### TEXT TO READ
= = = = =

Create a dataset for watermark

In this step, you create a dataset for storing a high watermark value.

  1. Create a JSON file named WatermarkDataset.json in the same folder with the following content:

    {
        "name": " WatermarkDataset ",
        "properties": {
            "type": "AzureSqlTable",
            "typeProperties": {
                "tableName": "watermarktable"
            },
            "linkedServiceName": {
                "referenceName": "AzureSQLDatabaseLinkedService",
                "type": "LinkedServiceReference"
            }
        }
    }    
    
  2. Run the Set-AzureRmDataFactoryV2Dataset cmdlet to create the dataset: WatermarkDataset

    Set-AzureRmDataFactoryV2Dataset -DataFactoryName $dataFactoryName -ResourceGroupName $resourceGroupName -Name "WatermarkDataset" -File ".\WatermarkDataset.json"
    

    Here is the sample output of the cmdlet:

    DatasetName       : WatermarkDataset
    ResourceGroupName : ADF
    DataFactoryName   : incrementalloadingADF
    Structure         :
    Properties        : Microsoft.Azure.Management.DataFactory.Models.AzureSqlTableDataset    
    

Create a pipeline

In this tutorial, you create a pipeline with two lookup activities, one copy activities and one stored procedure activity chained in one pipeline.

  1. Create a JSON file: IncrementalCopyPipeline.json in same folder with the following content.

    {
        "name": "IncrementalCopyPipeline",
        "properties": {
            "activities": [
                {
                    "name": "LookupOldWaterMarkActivity",
                    "type": "Lookup",
                    "typeProperties": {
                        "source": {
                        "type": "SqlSource",
                        "sqlReaderQuery": "select * from watermarktable"
                        },
    
                        "dataset": {
                        "referenceName": "WatermarkDataset",
                        "type": "DatasetReference"
                        }
                    }
                },
                {
                    "name": "LookupNewWaterMarkActivity",
                    "type": "Lookup",
                    "typeProperties": {
                        "source": {
                            "type": "SqlSource",
                            "sqlReaderQuery": "select MAX(LastModifytime) as NewWatermarkvalue from data_source_table"

= = = = =

### STATED PROBLEM A
Answer these questions about the data factory tutorial:
(i) What file name is given to the JSON file that defines the watermark dataset?
(ii) Which resource group name appears in the sample output of the cmdlet?
(iii) What query does the activity named LookupOldWaterMarkActivity run?

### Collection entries
= = = = =

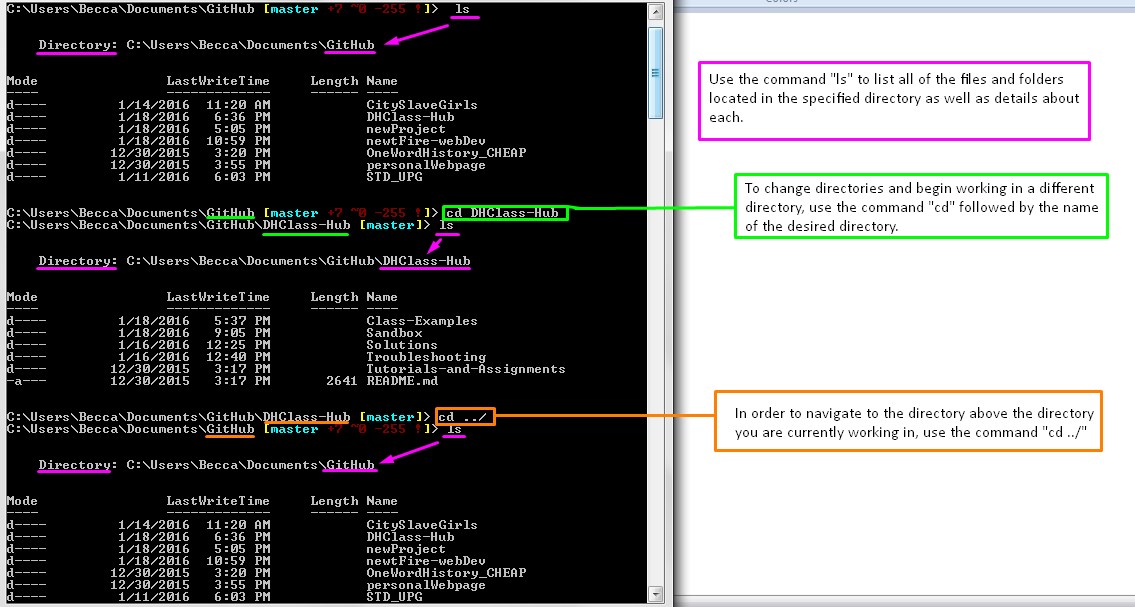
Task: Select the Troubleshooting directory entry
Action: click(425, 357)
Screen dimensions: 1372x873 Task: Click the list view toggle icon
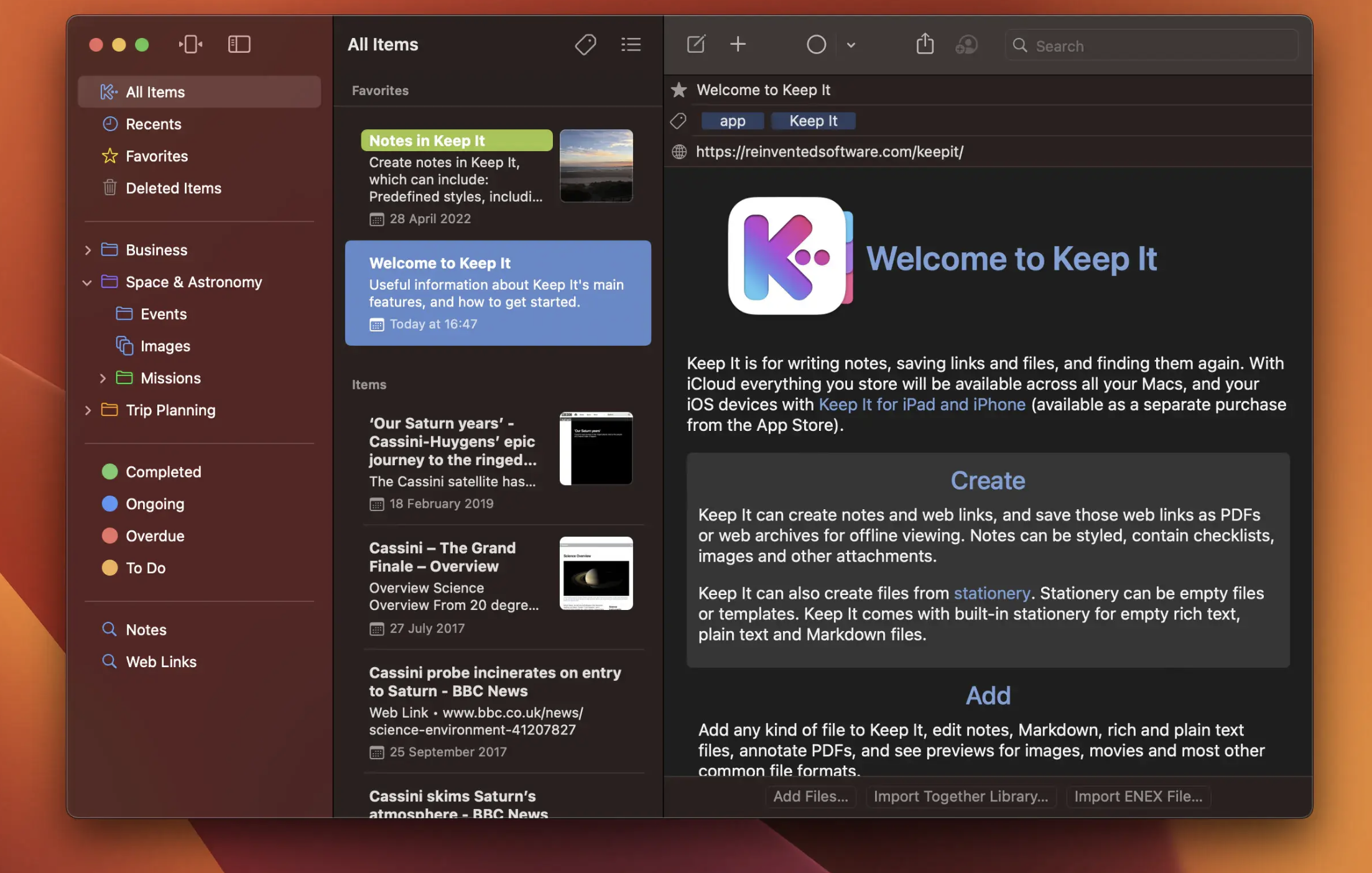tap(631, 44)
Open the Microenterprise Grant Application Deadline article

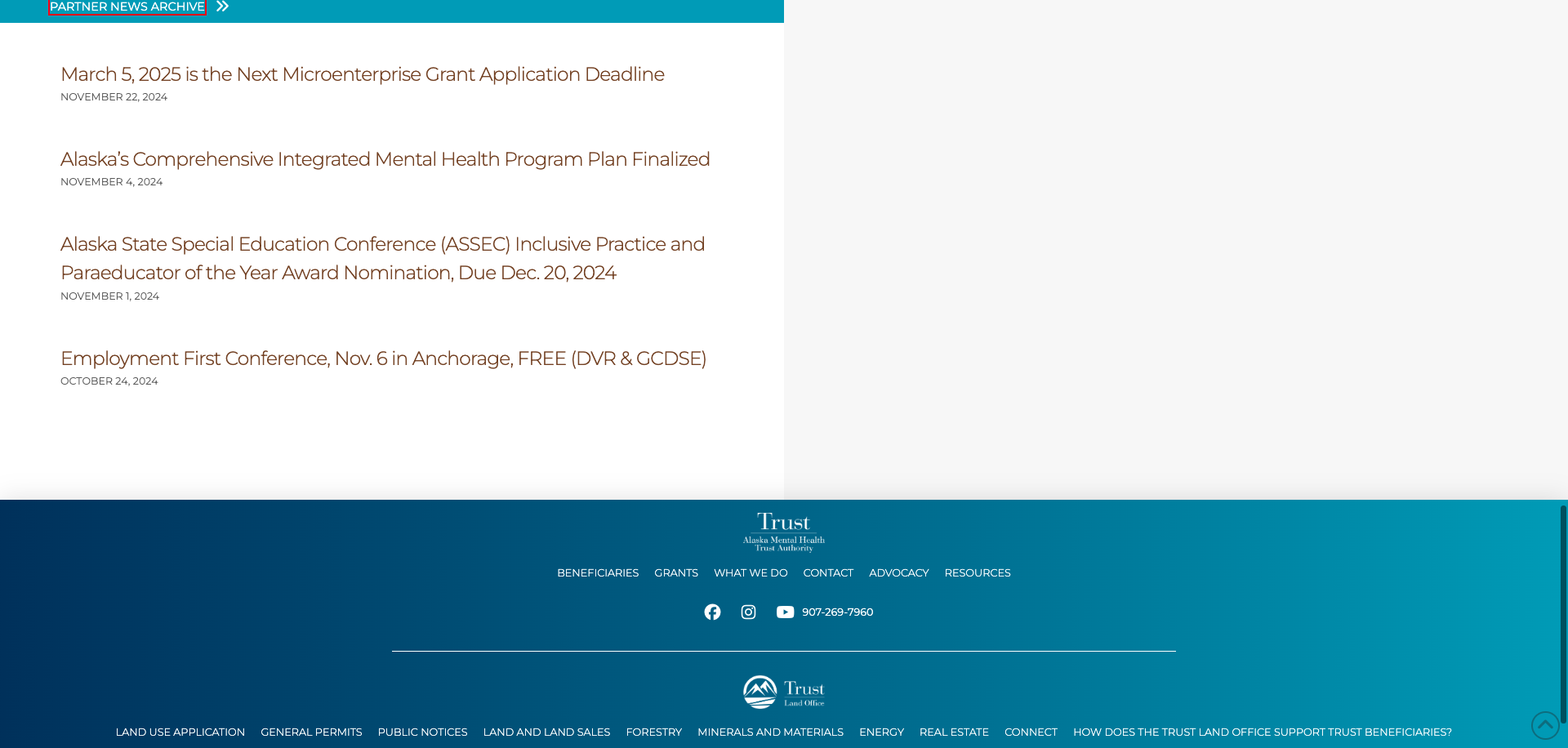click(362, 74)
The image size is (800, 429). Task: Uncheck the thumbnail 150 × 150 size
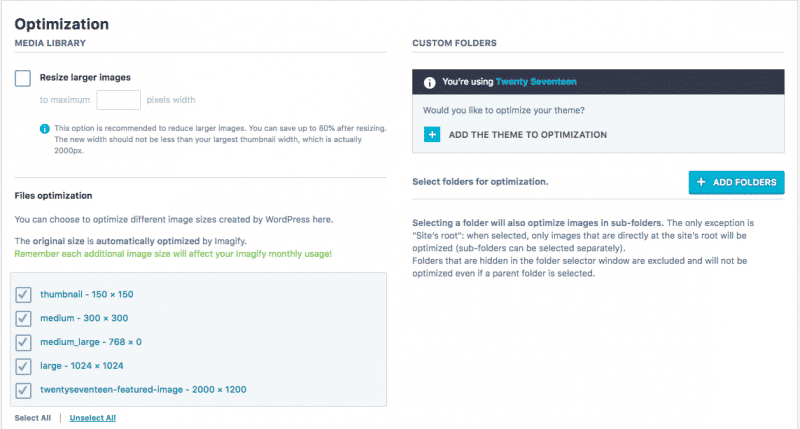24,294
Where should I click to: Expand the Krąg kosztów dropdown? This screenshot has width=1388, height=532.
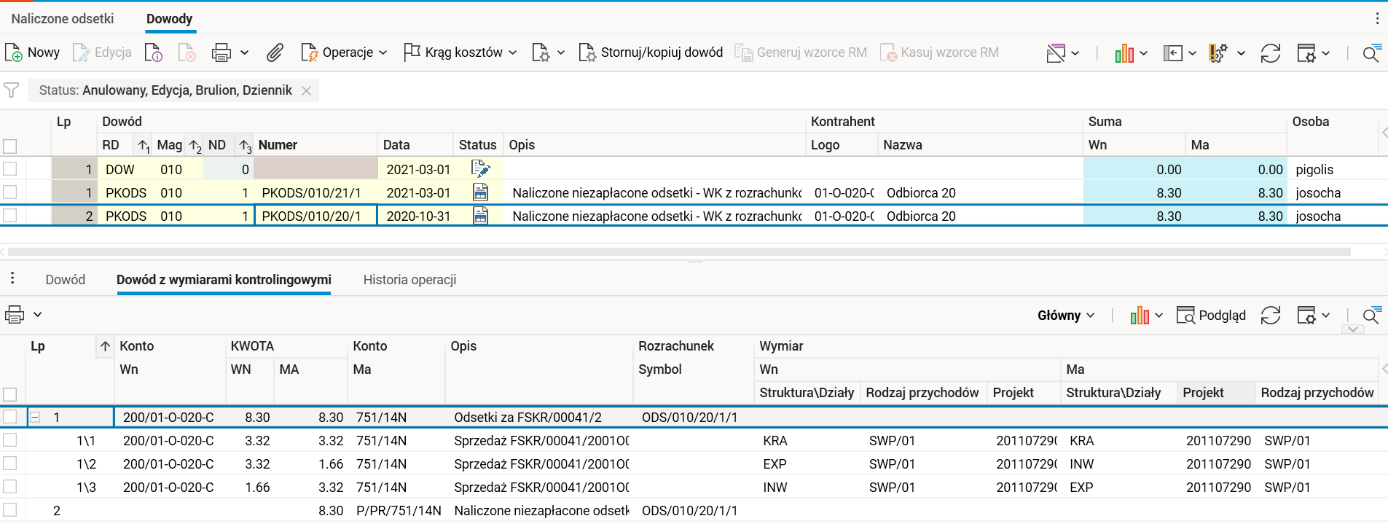click(x=460, y=53)
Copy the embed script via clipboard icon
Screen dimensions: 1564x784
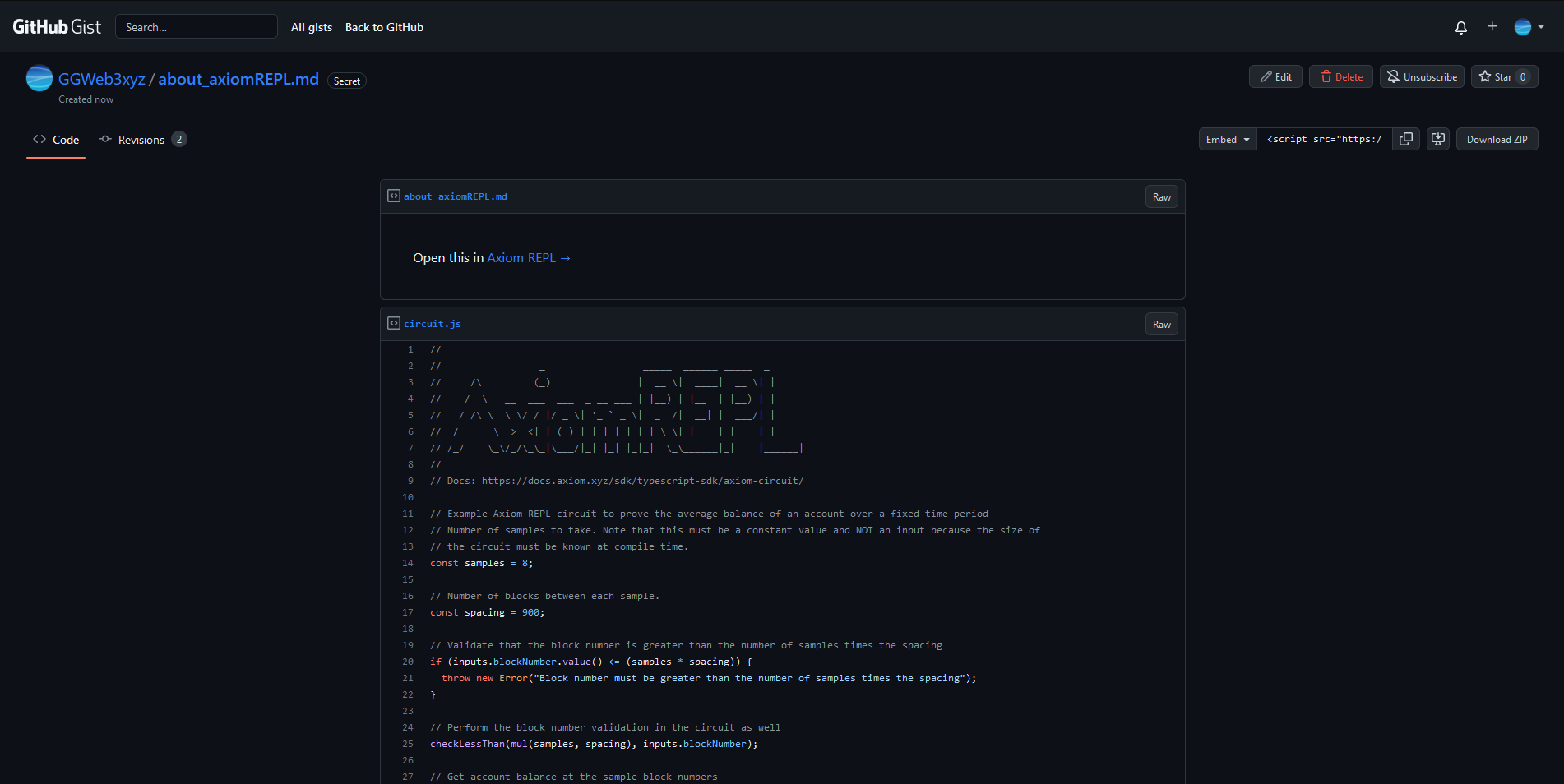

= = = = =

### STATED PROBLEM B
Render the collection entries from the line with "Screen dimensions: 1372x873" to the line with "click(x=460, y=53)" as a Markdown table with the columns Nr and Line, one numbered row per line. Skip blank lines and omit the pictures.

### RESPONSE A
(i) WatermarkDataset.json
(ii) ADF
(iii) select * from watermarktable

### RESPONSE B
| Nr | Line |
|---|---|
| 1 | Screen dimensions: 1372x873 Task: Click the list view toggle icon |
| 2 | tap(631, 44) |
| 3 | Open the Microenterprise Grant Application Deadline article |
| 4 | click(362, 74) |
| 5 | The image size is (800, 429). Task: Uncheck the thumbnail 150 × 150 size |
| 6 | 24,294 |
| 7 | Where should I click to: Expand the Krąg kosztów dropdown? This screenshot has width=1388, height=532. |
| 8 | click(x=460, y=53) |